In the living room there's a TV, some toys scattered around and children taking their first steps.
The youngest amongst them is a one-month-old girl wrapped in a blanket, lying wide-eyed in a crib.
This house provides a safer space for incarcerated mothers who have their children with them, and for others, like Amel, who are expecting.
She has been detained for five months on accusations of forging a signature, and says she is innocent.
"Cases like forgery should be resolved quickly by experts on the matter.
"The slow judicial process affects us. Why should my child be born here? They call this place a solution, but it's still prison," she says.
Another prisoner, Amira - not her real name - seemed more fearful of her neighbourhood finding out that she was in prison and pregnant, than she was of the state that jailed her for "smoking half a joint".
She tells me her family has told everyone that she had moved to a different city.
She says she was so shocked by her incarceration she took medication for it.
- Drug law has incarcerated nearly a third of Tunisia's prison population
- Some prisons run at 150% over-capacity
- 55% of prisoners are aged 18-29
Sources: UN and Human Rights Watch
"I'm not an addict, but even for those who are, I wish the state would rehabilitate them rather than sentence them for a year.
"You don't leave prison feeling like you were taught a lesson - I'm going to be harder on myself and on society."
Many of the women I met would be walking around freely in most countries.
There is anger here towards a justice system that appears to be failing them.
Menouba prison is reputed to be bigger, better, and more comfortable than most.
Prison director Jamila Smida tells me: "It's not like before, where you just lock up the prisoners and leave them indoors."
On the day we visited, she was overseeing the end of a three-day event to expose the inmates to arts and theatre.
She tells me reforms have been successful here because it's not overcrowded like other jails.
She is quick to dismiss any suggestions that they are running over their 420 capacity.
This jail houses first-time drug offenders, pre-trial detainees and others serving long-term convictions for crimes like theft, murder, and terrorism.
We were only allowed inside one cell, in Bloc B of the main prison.
The inmates' laundry hung to dry across a small, wet courtyard that swept a cold wind across the four halls surrounding it.
The room houses the so-called "working women" of the prison; the cooks, the bakers, and the tailors. There were 35 prisoners in it.

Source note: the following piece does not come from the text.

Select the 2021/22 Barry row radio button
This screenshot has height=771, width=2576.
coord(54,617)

"We get out more, but it's not like that for the ones in the other rooms, it's completely different," Samira explains.
She's the room boss - a privileged prisoner who takes care of her cell mates.

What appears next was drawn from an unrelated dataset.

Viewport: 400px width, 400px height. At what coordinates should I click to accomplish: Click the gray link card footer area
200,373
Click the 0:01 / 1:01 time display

It's a stuffy and slightly damp room with two long rows of bunk beds draped in colourful bedding.
Trinkets of personal belongings occupy the narrow space between each bed. Some are gossiping, having their lunch, or smoking.
"In this room we don't have women convicted of terrorism, but the others do.
"They don't get along, they think in a certain way and we think differently.
"But in prison you have to deal with them. We don't have a choice," Samira says.
Critics see that lack of choice as a potent combination that could turn cannabis smokers into hardened criminals.
The prison director says that fixing the prison system is not just in their hands.
"It's in the sentencing, and in the judiciary," Ms Smida insists.
Tunisia's government is under pressure to jail fewer people and provide more rehabilitation opportunities.
There is a serious, albeit slow, ongoing debate amongst lawmakers to amend some criminal laws and reform the judiciary.
Until that happens, the changes seen in Menouba prison will make little difference.